Turkish court accepts indictment over Gezi Park riots


An indictment seeking lifelong aggravated imprisonment for 16 suspects for their alleged role in trying to overthrow the government by inciting the 2013 Gezi Park protests was accepted by a Turkish court on Monday.

The Istanbul 30th Heavy Penal Court accepted the indictment prepared by the Istanbul Chief Public Prosecutor's Office.

The suspects include businessman and activist Osman Kavala, now-defunct Open Society Foundation's Turkey branch chairman and academic Ali Hakan Altınay, Istanbul Chamber of Architects former general-secretary and Taksim Solidarity executive Ayşe Mücella Yapıcı, journalist Can Dündar, actor Memet Ali Alabora, actress Ayşe Pınar Öğün Alabora. Other suspects, namely Çiğdem Mater Utku, Gökçe Yılmaz, Handan Meltem Arıkan, Hanzade Hikmet Germiyanoğlu, İnanç Ekmekçi, Mine Özerden, Şerafettin Can Atalay, Tayfun Kahraman, Yiğit Aksakoğlu and Yiğit Ali Ekmekçi, were previously implicated in an investigation linked to Anadolu Kültür Association chaired by Kavala, who is often branded the "Turkish Soros" for his links to the controversial Hungarian-American tycoon George Soros. He is known for his close ties to the Peoples' Democratic Party (HDP), a party linked to the PKK terrorist group.

Soros's Open Society Foundation said it had become a target of the investigation and would cease operations in Turkey.

Kavala, who was arrested in November 2017 and faces 612 to 3,158 years in prison, is one of the two arrested suspects along with Aksakoğlu, who was among the Anadolu Kültür-linked figures detained in November 2018.

Kavala was photographed among rioters while Mehmet Ali Alabora famously tweeted that the protests were not about "a few trees" in the park.

Six suspects are at large, including Dündar, who fled to Germany as the appeal process on his espionage sentencing in the controversial MİT trucks case was ongoing.

The indictment citing 746 plaintiffs including President Recep Tayyip Erdoğan accuses the suspects of financing and coordinating the actions and protests that took place during Gezi Park riots in 2013, while claiming that they had been involved and directed the aspects of an uprising since 2011.

Prosecutors accuse defendants of holding a series of meetings to plan the riots and contacting foreign activists on how to launch riots.

It said the defendants "at best wanted to force the government to resign or call early elections" and were making efforts "to prepare the grounds for a civil war or coup" if that did not happen.

Several suspects also face charges of damage to property, unauthorized possession of hazardous substances, damaging houses of worship and cemeteries, violation of law on firearms and knives, qualified robbery and bodily injury.

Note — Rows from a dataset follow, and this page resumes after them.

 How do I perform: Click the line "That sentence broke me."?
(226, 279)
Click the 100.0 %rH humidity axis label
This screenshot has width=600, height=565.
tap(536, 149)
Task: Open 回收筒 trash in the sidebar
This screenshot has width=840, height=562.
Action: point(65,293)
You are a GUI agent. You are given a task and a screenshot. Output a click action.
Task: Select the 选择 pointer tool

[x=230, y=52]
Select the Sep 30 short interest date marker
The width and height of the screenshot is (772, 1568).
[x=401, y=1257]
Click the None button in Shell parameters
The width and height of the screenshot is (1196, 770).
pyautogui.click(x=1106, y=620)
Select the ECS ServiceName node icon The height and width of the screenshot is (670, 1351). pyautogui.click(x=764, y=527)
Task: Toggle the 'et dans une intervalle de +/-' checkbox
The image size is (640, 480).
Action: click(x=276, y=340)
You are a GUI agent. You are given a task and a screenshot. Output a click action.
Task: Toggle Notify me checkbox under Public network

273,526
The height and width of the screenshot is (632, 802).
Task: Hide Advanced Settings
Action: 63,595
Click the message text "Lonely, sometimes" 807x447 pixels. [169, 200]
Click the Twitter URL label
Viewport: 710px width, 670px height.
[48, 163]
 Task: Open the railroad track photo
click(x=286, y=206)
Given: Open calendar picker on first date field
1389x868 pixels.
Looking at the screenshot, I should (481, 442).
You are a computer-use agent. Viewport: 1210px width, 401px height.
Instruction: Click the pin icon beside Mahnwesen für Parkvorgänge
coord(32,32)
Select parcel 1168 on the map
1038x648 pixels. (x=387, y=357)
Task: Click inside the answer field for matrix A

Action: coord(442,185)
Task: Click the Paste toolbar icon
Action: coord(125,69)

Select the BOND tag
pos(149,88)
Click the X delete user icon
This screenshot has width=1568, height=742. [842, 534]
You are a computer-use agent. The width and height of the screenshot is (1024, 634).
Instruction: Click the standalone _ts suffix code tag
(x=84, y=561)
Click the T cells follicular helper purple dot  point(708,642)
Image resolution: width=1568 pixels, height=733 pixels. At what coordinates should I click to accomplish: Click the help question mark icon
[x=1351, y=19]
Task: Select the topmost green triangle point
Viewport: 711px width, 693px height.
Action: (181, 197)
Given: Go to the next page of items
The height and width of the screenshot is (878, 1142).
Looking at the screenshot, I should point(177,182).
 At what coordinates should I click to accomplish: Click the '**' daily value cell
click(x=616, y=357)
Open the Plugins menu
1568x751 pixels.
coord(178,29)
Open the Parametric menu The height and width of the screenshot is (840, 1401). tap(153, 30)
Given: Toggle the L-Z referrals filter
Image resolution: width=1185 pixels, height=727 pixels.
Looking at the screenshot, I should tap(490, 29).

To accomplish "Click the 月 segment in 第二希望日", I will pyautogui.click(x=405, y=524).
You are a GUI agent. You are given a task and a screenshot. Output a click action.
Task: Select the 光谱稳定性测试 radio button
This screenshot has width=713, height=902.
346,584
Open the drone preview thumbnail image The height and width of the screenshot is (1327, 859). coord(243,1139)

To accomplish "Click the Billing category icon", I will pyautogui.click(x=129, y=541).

The Union of Chambers of Turkish Engineers and Architects (TMMOB), a traditionally left-wing professional union of which some defendants are members, said the indictment was part of efforts "to defame and sully the honorable history of Gezi."

"We see the bad intentions despite all its dirtiness and we reject it with all our clarity," TMMOB said in a statement published earlier on Monday.

Hundreds of thousands of people marched in Istanbul in June 2013 in what began as a peaceful protest against a plan to build a replica of an Ottoman barracks on Gezi Park in the city center. Following a harsh response by the police, which is now blamed on the Gülenist Terror Group (FETÖ), the protests turned into nationwide demonstrations and riots against the government of then-Prime Minister Erdoğan.

At least 10 protesters and one police officer died during clashes or events related to the protests while thousands of others were injured.

Terrorist groups including the PKK and the far-left Revolutionary People's Liberation Party-Front (DHKP-C) and various other fringe groups also jumped on the occasion, attacking security forces or taking part in rioting.